Videos: Lectures on n-grams and Language Modelling

https://www.youtube.com/playlist?list=PLaRKlIqjjguC-20Glu7XVAXm6Bd6Gs7Qi

Gist of what details videos host

D. Refaeli11 months ago (edited) This could get a bit confusing, so I wrote the summary of what I understood from this chapter on LM (Language Modeling) in broad scope:

  1. P(Sentence) = We want to model a probability of a sentence to occur.

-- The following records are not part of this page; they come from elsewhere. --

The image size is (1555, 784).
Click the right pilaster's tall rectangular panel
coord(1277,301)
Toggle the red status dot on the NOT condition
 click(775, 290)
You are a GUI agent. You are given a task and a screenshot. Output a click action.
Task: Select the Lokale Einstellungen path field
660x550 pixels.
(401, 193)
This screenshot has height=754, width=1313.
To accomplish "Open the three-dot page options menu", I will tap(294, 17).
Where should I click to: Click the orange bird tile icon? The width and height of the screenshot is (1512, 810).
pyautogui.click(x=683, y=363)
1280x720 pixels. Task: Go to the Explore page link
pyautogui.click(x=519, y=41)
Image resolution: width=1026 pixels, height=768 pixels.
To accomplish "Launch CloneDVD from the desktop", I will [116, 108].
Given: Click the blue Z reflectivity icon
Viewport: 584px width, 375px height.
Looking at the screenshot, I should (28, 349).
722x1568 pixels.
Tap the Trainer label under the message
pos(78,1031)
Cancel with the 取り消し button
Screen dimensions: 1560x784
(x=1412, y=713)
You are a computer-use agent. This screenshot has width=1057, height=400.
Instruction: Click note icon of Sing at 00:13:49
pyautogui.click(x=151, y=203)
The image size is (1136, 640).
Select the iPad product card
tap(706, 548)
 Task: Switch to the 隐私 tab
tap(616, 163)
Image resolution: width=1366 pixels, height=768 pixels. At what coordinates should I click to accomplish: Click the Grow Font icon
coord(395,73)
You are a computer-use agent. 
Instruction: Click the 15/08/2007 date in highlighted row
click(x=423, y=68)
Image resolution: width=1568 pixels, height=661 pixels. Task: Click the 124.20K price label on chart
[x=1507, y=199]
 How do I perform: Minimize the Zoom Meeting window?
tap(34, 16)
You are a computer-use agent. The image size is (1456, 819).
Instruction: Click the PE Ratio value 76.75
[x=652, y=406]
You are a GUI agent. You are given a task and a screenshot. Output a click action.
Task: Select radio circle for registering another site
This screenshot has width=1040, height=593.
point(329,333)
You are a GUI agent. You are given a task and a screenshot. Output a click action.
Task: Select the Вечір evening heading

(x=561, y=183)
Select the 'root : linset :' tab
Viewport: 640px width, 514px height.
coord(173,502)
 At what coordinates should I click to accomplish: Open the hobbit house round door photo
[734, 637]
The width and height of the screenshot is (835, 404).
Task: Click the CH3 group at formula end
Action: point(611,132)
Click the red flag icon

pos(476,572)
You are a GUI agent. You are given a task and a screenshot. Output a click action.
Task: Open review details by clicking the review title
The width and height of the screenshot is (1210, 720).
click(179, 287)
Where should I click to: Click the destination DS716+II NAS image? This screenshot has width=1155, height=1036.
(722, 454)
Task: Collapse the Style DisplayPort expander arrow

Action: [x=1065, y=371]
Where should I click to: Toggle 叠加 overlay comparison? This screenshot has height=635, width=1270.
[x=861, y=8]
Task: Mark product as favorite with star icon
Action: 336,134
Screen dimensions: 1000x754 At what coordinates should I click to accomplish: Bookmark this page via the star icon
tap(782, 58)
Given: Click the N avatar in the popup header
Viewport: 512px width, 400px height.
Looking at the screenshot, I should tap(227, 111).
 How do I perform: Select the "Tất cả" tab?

  2. Markov - in order to simplify our model, we assume only k (= 0, 1, 2, … or n) previous words affect the probability of any word

  3. nGram - this leads to Unigram (k=0 previous words), Bigram (k=1 previous word), Trigram (2 previous words), …. nGram models

  4. MLE (maximum likelihood estimator) - We can compute the estimators for the probability from our (training) data

  5. Zero’s - But what if in the testing data we encounter a uni/bi/tri/n/gram that didn’t exist in the training data? It will zero our probabilities…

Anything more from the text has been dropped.